There were seven recurrences in the study population (23%). Six of them were upstaged by FDG PET (20% of all study patients) and one patient presented with a negative finding at the first scanning, but positive finding in a repeated scan after manifestation of palpable mass in the axilla. This case is regarded as a false negative while six others were true positive on baseline FDG PET. The data on the seven recurrences are summarized in . The anatomic localisation of metastases was subsequently verified by CT in every case. Histological confirmation of melanoma recurrence was obtained in three cases, and in the remaining cases metastatic disease was judged by subsequent clinical disease progression with appearance of concurrent findings on CT-scan.
Table II. Patients with recurrent disease.
The recurrence had influence on the treatment strategy in all patients. Three patients underwent surgery with a curative intent. An obese patient with no palpable disease demonstrated subcutaneus intransit metastasis of trunk on FDG PET () and underwent wide soft tissue excision with local flap reconstruction. The second patient underwent thoracotomy and lobectomy because of a bifocal lung metastasis. The third patient underwent axillary clearance of nodal metastases. Four patients with inoperable recurrent disease received chemotherapy and/or interferon. There were four melanoma deaths during the follow-up period. In those patients the disease was upstaged by FDG PET when they were asymptomatic but all of them experienced a rapid progression of disease which showed poor response to chemotherapy.
Figure 1. 60-year-old male operated previously due to stage IIB melanoma in the back. FDG PET coronal slice (a, arrow) and transaxial slice (b, arrow) revealed an FDG-avid lesion near the right axilla (scanned arms down) corresponding a small (10 mm) tumour in diagnostic CT, arms up (c, arrow). Histological study confirmed a melanoma metastase.
One patient had bifocal hypermetabolic activity in the mediastinum, but there was no progression of this equivocal finding in the repeated PET scans after 3 and 6 months. Also CT was normal and the PET finding was justified to have a benign underlying cause.

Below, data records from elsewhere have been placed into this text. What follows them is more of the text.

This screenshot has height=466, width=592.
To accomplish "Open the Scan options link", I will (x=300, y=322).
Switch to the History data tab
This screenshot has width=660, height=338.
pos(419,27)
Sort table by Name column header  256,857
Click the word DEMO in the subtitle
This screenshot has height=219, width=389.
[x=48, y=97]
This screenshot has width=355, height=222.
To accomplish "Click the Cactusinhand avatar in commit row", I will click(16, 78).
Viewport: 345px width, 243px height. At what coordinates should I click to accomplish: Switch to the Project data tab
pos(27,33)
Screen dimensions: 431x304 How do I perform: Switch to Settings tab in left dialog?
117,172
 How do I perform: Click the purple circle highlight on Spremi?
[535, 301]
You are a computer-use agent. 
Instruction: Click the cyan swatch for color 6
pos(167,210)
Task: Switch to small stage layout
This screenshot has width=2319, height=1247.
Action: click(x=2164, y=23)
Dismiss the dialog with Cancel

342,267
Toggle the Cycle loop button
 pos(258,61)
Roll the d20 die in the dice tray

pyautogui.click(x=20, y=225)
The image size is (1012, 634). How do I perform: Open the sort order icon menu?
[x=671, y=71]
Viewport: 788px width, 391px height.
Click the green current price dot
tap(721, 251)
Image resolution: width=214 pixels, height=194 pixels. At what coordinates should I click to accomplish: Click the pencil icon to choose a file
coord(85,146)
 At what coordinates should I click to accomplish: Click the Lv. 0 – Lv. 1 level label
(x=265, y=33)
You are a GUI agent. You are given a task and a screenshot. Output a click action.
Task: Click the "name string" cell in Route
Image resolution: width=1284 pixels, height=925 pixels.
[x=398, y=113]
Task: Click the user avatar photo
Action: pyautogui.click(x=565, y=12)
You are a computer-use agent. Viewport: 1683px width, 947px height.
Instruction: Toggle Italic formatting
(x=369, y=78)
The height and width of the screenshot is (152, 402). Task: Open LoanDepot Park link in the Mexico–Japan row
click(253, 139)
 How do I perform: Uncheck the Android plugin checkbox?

This resulted in a sensitivity and specificity for melanoma recurrence of 86% and 96%, respectively. The positive predictive value was 86% and the negative predictive value was 96%. The entire study profile is summarized in .
Figure 2. Summary of the study.
Discussion
Whole body FDG PET is a potential tool to detect clinically silent metastases in high risk melanoma during the postoperative follow-up. A Danish study has recently demonstrated that occult metastases were found with FDG PET in 12% among stage III sentinel node positive melanoma patients Citation[12].
In general, no universally accepted consensus has been adopted thus far for the routine use of FDG PET in the follow-up of melanoma Citation[13]. The major benefit of using FDG PET for melanoma is the detection of recurrent disease at a potentially curable stage Citation[14]. The earlier the metastasis is detected, the more effective the treatment is likely to be accomplished Citation[15]. Surgery is the only modality of therapy that significantly influences the prognosis Citation[16]. Single distant metastases are suitable for surgical resection and results have been reported to give some therapeutic benefit in terms of prolonged survival Citation[17], Citation[18].
However, as a screening method in asymptomatic melanoma patients the routine use of FDG PET is controversial. In many national guidelines no routine imaging modalities are recommended in the follow-up of stage I–II melanoma Citation[19], Citation[20]. On the other hand, stage I–II constitute prognostically a heterogeneous group and a fraction of these patients will have an aggressive disease and a considerable risk of developing advanced stage disease. If the primary lesion is thick or ulcerated, the prognosis can be even worse than in some subgroups of stage III Citation[2]. Therefore, stage IIB and stage IIC melanomas should also be included in the high risk category. In this study three recurrences were detected in stage III group (20% of all stage III patients) and four in stage II group (27% of all stage II patients), respectively.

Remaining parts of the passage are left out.